Hosted by award-winning author-illustrator David Macaulay, Building Big is a miniseries on megastructures, exploring the history behind some of the world’s greatest feats of engineering – bridges, domes, skyscrapers, dams, and tunnels – and the ingenuity of the engineers, architects, and builders who designed and built them.

Jackson is featured in the episode on dams, which discusses structures that range from Hoover Dam on the Colorado River to Aswan High Dam on the Nile, which holds back a lake the size of England. The one-hour program is available on video by itself or in a boxed set of all five shows in the series. Videos and a companion book can be ordered at the Building Big Web site, www.pbs.org/wgbh/buildingbig.

“The program looks at these dams and balances the tension between celebrating these big structures and realizing their environmental costs,” says Jackson, who is senior historian for the History of Federal Dams project, funded by the U.S. Army Corps of Engineers, the Bureau of Reclamation, and the National Parks Service.

“The Aswan Dam was built in the 1950s and provides hydroelectric power for a large part of Egypt,” he says. “An enormous section of land was flooded for that dam. The meant removing the culture, which included ancient statues that had to be relocated.”

In addition to appearing on the program, Jackson served as a consultant, reviewing the script for the episode and sharing ideas on how to achieve the producer’s goal. “About 12 engineers and historians spent the day working with producer Judith Dawn Hallet and host David Macauley,” Jackson says. “I was interviewed on-camera, reviewed some cuts of films, and offered some input on the script.”

Jackson’s areas of interest and expertise include the history of dams and water-resource development He is the author of Great American Bridges and Dams, published in 1998 by John Wiley, and Building the Ultimate Dam: John S. Eastwood and the Control of Water in the West, published in 1995 by the University Press of Kansas, which was selected as an Outstanding Academic Book for 1996 by CHOICE, the official publication of the Association of College and Research Libraries. He is also editor of Dams, the fourth volume in the Studies in the History of Civil Engineering series published in England by Ashgate/Variorum Press.

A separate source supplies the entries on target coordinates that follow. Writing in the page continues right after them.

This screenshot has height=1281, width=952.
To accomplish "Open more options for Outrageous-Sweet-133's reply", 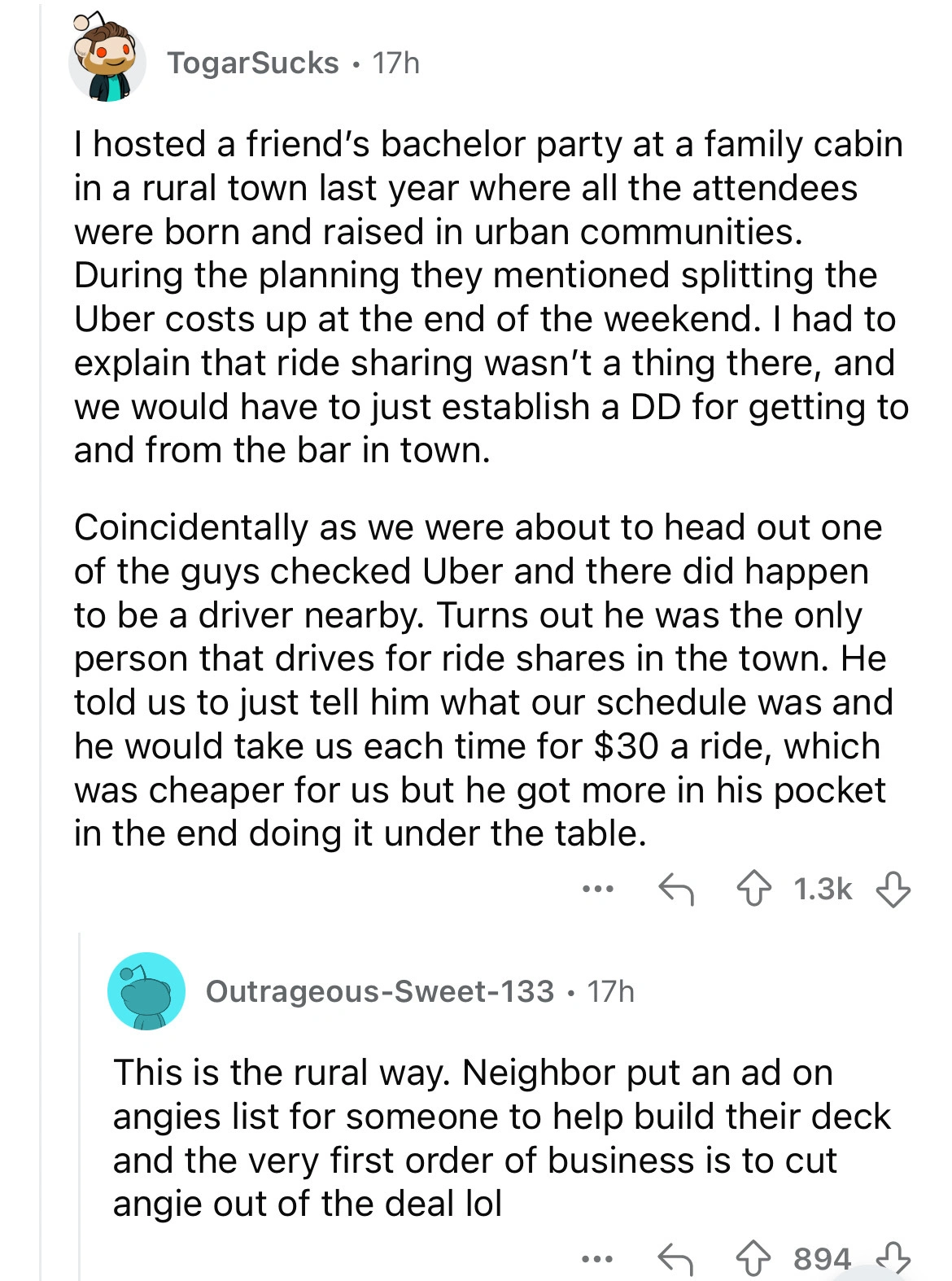I will coord(597,1259).
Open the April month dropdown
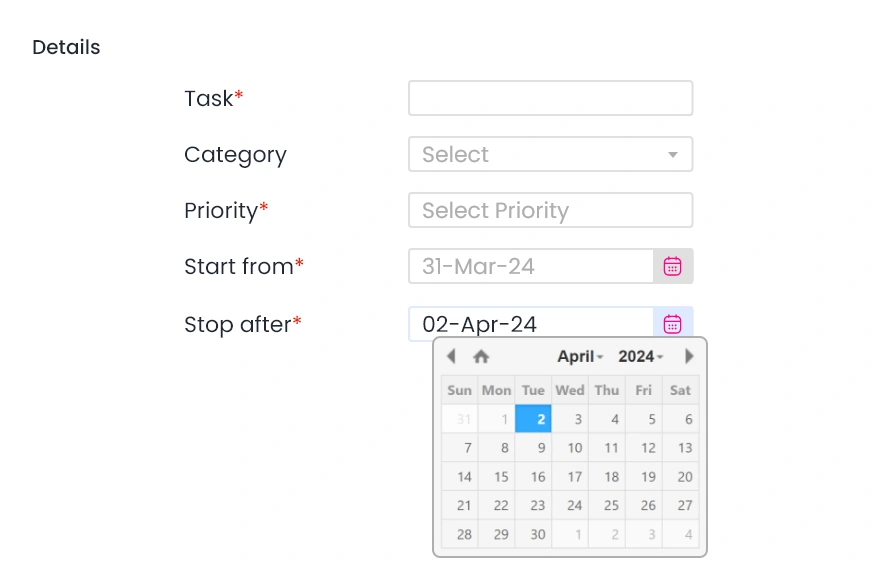872x568 pixels. pos(580,356)
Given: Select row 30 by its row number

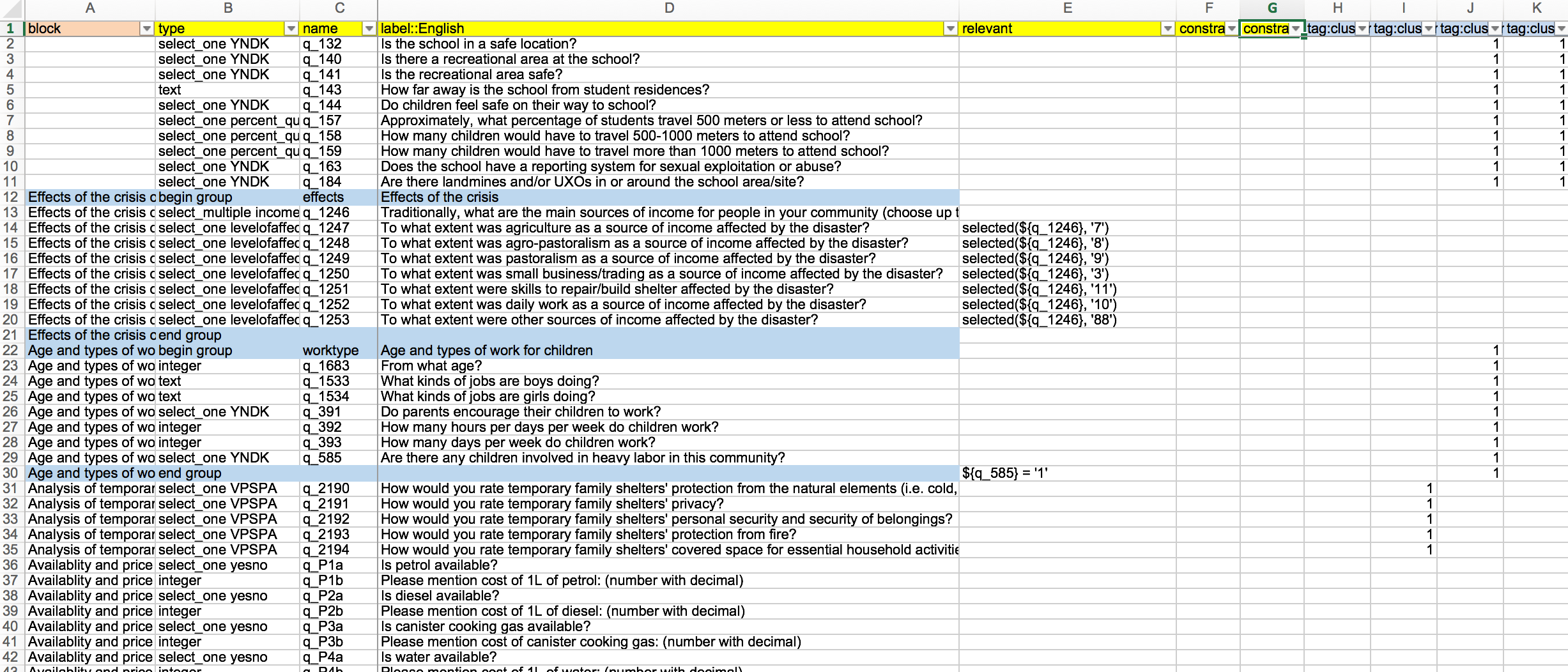Looking at the screenshot, I should 11,473.
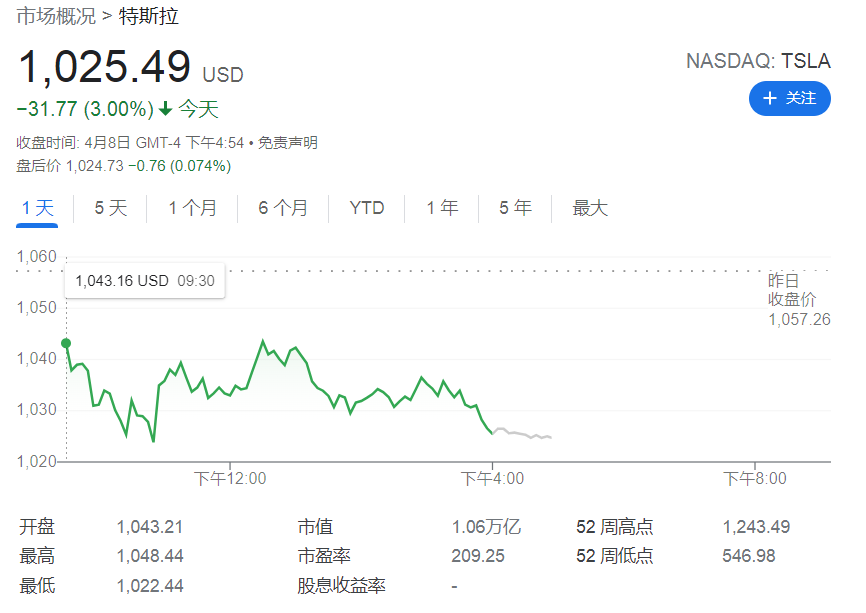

In 1994 he received the Western History Association’s Ray A. Billington Award for the best article on the history of the American West for “Engineering in the Progressive Era: A New Look at Frederick Haynes Newell and the U.S. Reclamation Service,” published in Technology and Culture.

His current projects include a book/manuscript on “Damming Hetch Hetchy: John R. Freeman and the Expansion of San Francisco’s Water Supply into Yosemite National Park.”

He has served as a consultant and investigator on a variety of dam projects, including preparing historical documentation for the Salt Rivers Dam Project, Phoenix, Ariz.; doing a historic bridge inventory of Rhode Island; researching the history of the upper Provo River in Utah; and assessing the historical significance of Bonneville Dam for the National Historical Landmark nomination by the Portland District, Army Corps of Engineers.

A member of the Lafayette faculty since 1989, he was the recipient of Lafayette College’s Thomas and Lura Forrest Jones Lecture Award for Excellence in Scholarship and Teaching in 1996, and the Student Government Superior Teaching Award in 1991. He holds master’s and doctoral degrees in American Studies from the University of Pennsylvania and a bachelor’s degree in civil engineering from Swarthmore College.

Building Big is a production of the WGBH Science Unit and Production Group, Inc., of Washington, D.C., and is presented on PBS by WGBH Boston. Major funding for the series is provided by the National Science Foundation.